» TEXT SHOWN:

It’s not just blaming others that I learned. I also learned to blame myself, so I want to talk about both the relationship blame game and the relationship self-blaming game.
Have you ever had the experience of trying to resolve a conflict and running up against your partner’s self-blame in a way that stops any exploration or possibility of a resolution?
This is the situation with Renee, who asked me the following question:
“My partner and I fall into conflict quite often. I am always the one trying to resolve things and move towards reconnection. Most often in our communication he goes off on ‘Fine, so just blame me then, it’s my fault again, I am the one to blame then aren’t I’ and on and on about blame with no resolution until days later, if at all…I truly do not feel like I am blaming him, I express to him that it is not at all about blame, but trying to understand where and why we fell into disconnect. It doesn’t work, he gets more defended, I get more angry, and he goes off into his self-protection bubble, leaving me feel feeling abandoned and unheard. The self-blame game seems to be one of his default modes. What do you suggest?”
As always, there is a circular system going on, with both people in their wounded selves.
While Renee believes she is open to learning, the fact that she explains and then gets angry, and then feels abandoned and unheard indicates that she is likely making her partner responsible for her feelings – which may be why he feels blamed.

» TO BE DONE:
[1] Condense the paragraph in the passage on self-blame that begins "While Renee believes she is open to learning" into a short bulleted list that keeps its main points.
[2] Write a continuation of the passage on self-blame, starting right after its final sentence.
You can ignore the data that follows the passage on self-blame; it isn't needed here.

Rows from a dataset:

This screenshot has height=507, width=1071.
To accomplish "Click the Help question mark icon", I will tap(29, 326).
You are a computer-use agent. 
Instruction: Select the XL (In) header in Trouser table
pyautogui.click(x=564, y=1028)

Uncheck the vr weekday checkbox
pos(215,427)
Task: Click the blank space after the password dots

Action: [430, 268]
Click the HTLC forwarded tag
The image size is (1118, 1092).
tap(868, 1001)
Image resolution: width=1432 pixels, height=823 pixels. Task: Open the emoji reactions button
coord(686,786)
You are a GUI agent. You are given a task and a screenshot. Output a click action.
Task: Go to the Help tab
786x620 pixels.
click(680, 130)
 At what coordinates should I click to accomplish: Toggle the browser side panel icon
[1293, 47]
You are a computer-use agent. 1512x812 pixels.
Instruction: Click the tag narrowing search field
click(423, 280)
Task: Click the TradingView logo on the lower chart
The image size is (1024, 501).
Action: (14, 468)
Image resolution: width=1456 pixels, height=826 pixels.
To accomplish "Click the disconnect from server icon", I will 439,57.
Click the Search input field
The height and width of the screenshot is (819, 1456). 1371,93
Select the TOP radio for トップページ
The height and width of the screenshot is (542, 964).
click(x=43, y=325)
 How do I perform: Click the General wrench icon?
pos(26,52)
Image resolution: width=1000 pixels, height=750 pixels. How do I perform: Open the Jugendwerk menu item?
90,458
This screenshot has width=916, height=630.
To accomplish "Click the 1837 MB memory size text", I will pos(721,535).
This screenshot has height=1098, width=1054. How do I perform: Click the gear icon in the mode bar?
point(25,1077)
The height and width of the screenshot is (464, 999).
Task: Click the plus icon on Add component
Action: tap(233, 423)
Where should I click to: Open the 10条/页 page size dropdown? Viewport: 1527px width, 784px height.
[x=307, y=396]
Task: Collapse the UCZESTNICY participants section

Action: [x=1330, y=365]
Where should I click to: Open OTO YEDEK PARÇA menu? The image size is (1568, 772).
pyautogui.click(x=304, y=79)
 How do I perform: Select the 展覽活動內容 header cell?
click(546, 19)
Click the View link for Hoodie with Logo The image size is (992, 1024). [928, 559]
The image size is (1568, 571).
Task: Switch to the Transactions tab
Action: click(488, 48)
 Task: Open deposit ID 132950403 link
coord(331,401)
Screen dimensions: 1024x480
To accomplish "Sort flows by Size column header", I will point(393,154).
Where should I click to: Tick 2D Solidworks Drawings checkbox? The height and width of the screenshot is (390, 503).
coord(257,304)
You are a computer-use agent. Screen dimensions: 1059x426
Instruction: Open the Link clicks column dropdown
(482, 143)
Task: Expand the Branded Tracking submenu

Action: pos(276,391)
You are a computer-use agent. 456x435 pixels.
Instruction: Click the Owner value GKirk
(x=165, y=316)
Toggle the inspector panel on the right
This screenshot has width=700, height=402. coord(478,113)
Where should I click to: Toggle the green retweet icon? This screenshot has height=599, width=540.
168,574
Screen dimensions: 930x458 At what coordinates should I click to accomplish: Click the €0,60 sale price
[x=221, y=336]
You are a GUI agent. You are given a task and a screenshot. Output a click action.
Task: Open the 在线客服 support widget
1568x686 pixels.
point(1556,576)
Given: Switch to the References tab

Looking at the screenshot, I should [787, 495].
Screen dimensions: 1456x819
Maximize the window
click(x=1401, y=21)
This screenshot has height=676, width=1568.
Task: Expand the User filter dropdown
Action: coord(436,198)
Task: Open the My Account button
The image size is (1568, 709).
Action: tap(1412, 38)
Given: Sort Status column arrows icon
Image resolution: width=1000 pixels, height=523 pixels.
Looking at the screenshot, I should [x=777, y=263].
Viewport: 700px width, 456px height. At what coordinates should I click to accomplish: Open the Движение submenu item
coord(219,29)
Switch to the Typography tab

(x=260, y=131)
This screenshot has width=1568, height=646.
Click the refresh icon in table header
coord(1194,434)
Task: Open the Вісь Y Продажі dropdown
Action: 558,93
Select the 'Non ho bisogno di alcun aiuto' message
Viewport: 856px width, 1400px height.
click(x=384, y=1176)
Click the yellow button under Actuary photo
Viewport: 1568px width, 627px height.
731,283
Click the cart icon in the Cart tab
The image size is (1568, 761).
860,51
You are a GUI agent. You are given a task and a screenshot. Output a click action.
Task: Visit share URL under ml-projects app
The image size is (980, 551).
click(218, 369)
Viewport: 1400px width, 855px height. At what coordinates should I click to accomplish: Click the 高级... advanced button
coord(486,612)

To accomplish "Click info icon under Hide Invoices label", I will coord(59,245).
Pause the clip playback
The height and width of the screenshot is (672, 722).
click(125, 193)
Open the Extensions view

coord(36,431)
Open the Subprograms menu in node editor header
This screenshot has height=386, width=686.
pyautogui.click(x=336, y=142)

» RESULTS FOR EACH TASK:
[1]
- Renee believes she is open to learning.
- She explains, then gets angry, then feels abandoned and unheard.
- That pattern suggests she is likely making her partner responsible for her feelings.
- This may be why he feels blamed.

[2]
If Renee were open, then when her partner did his self-blame game, she would be really curious about why he feels blamed by her, rather than trying to talk him out of it. She would say, with genuine curiosity, something like, “Please tell me what I’m doing that is making you feel blamed.” She would be coming from a belief that there might actually be something she is doing that is blaming, rather than telling him that it’s not about blame. She would be open to hearing that maybe there was something in her energy that felt blaming to him.
Renee then gets angry, which always indicates that she was, in some way, trying to control something rather than be open to learning. If she were truly open to learning and to taking responsibility for her own feelings, and if her partner wouldn’t open to even telling her why he felt blamed by her, then she would lovingly disengage, accepting her helplessness over his lack of openness. But instead, she gets angry to try to control him into resolving with her.
Then, the fact that she feels abandoned and unheard indicates that she is abandoning herself and not hearing herself, and then making him responsible for her feelings. If she were truly open and taking responsibility for her own feelings, she would not feel abandoned and unheard by him, because she would not be making him responsible for being the one to hear her.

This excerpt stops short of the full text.